Croce was as unlikely as pop stars get: with a nose and a mustache his face could barely contain, and a stage outfit of worn dungarees, he looked more like someone who'd spent the day painting houses than someone who was sharing the charts with Bowie and McCartney and Stevie Wonder and Cher. And that's one of the glories of the early '70s in pop and rock: you really could rise on the quality of the songs. And Croce, in his short chart career, had a magnificent quality to his.

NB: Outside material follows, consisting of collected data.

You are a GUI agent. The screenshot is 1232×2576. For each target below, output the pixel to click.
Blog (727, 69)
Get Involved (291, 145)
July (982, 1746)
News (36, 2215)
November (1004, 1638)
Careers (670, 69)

"Bad, Bad Leroy Brown" is one of the very first songs I ever remember hearing. (Helps that its chorus mentioned a junkyard, at a time when I owned a board game called Junkyard and was watching a lot of Fat Albert and Sanford & Son - junkyards were a frequent theme in the mid '70s in my world.) It's a wonder of storytelling, as are its related "You Don't Mess Around With Jim," and on the other side of the coin, the gentle "Operator" and the seemingly Spanish wind of "Time in a Bottle."
But my favorite was, and is, "I Got a Name," a declaration of independence and identity that has guided me through many a moment of self-doubt. Jim knew the value of keeping one's dreams at the front of one's heart, even if it means walking a path alone while trying to actualize those dreams. He went there proud, and succeeded fabulously, even if he tragically did not get to reap the rewards of his work, his songcraft. Life did not pass him by, and I hope we can all say the same for ourselves.
3 comments:
Of course, Croce didn't actually write "I Got a Name", it was from Gimbel & Fox, the guys who also gave us "Killing Me Softly" and the theme from the movie Norma Rae (for which they won an Oscar). "Name" is from a movie too: the unjustly forgotten Last American Hero (aka Hard Driver), with Jeff Bridges as real-life stock-car-racer Junior Johnson.
But I agree, it's a wonderful song.
I actually didn't know - or else had completely forgotten - that Jim didn't write "I Got a Name." And I have to admit that knowledge takes away from this entry a bit.
But yes, a great song and a great performance in any case.
-PA (not signed in)
Lena Horne sang IGAN on the Muppet Show, first season.